Figure 6. Individual, cultural, and universal variation in expressive response to videos in English-language and Japanese survey participants. (A) Intensity normalization largely accounts for variation in the meaning of expressions across cultures. Percentage variance explained by models trained within the same versus other culture (summarizing results in Figures 5A,B and a within-culture comparison model; see Methods: Model Comparison). Prediction correlations from each model were averaged across cultures and squared to compute explained variance. Just 16% of the variance in experience that was explained by within-culture models was explained by models trained in one culture and then applied to the other. However, after intensity normalization, 81% of the variance was explained. Thus, the meaning of expressions is largely preserved across cultures once intensity differences are accounted for. (B) Individual variability in emotional experience accounts for the bulk of the systematic variation captured in expression. Figure 1A is concerned with the mapping from experience to expression. It ignores variations in what different people experience when they view the same videos (by predicting experience from expression within culture and adjusting for sampling error across individuals). Here, we examine the degree to which expressive behavior varied as a function of individual experience by applying a single model trained on all data to individual-level expressive responses. To measure how individual, cultural, and universal variation in experience affected expression, we compared how well individuals’ self-reported experiences could be explained by their own expressions versus the expressions of individuals from within the same culture and those of individuals from the other culture. 19% of the individual-level variance in experience explained by expression was shared by individuals in the other culture, 11% was culture-specific, and the remaining 70% corresponded to individuals’ unique emotional experiences.
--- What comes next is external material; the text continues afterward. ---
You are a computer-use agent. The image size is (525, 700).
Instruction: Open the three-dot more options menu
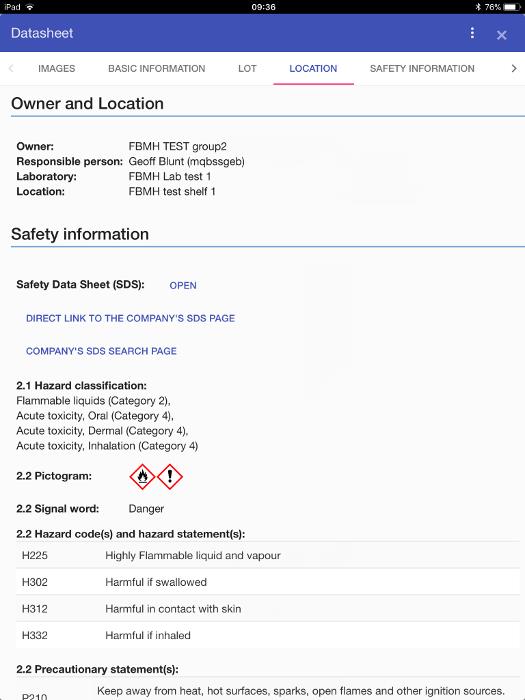pos(472,33)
Are these differences in expression intensity unique to comparisons between the U.S. and Japan, or can they also be found among different countries in North America and Europe? To answer this question with precision (in countries from which we collected less data than the U.S./Japan), we trained a combined model on all survey responses and applied it to expressive responses in each country (in a leave-one-stimulus-out fashion). We then correlated the model predictions across countries before and after normalizing the predictions (de-meaning and dividing by the standard deviation). Note that the model predictions are linearly dependent on the facial expression annotations. Thus, if the relative intensity of different patterns of facial movement is similar in two countries, then normalization will have little to no effect on the correlation in model predictions between the countries. However, if there are systematic differences in expression intensity, then normalization will serve to increase the correlation.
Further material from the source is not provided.